**Work required:**
Please give, exactly as they appear below, the line with "Previous Image (28, 2150)" and every line after it through the final one, and nothing else.

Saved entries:
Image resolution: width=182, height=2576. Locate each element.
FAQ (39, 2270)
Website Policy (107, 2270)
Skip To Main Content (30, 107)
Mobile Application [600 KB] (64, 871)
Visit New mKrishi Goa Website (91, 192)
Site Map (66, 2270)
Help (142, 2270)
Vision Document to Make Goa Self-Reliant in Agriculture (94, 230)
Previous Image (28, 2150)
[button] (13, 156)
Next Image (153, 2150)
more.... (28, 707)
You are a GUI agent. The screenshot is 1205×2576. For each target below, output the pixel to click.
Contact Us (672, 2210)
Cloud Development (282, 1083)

**Exercise solution:**
Previous Image (28, 2150)
[button] (13, 156)
Next Image (153, 2150)
more.... (28, 707)
You are a GUI agent. The screenshot is 1205×2576. For each target below, output the pixel to click.
Contact Us (672, 2210)
Cloud Development (282, 1083)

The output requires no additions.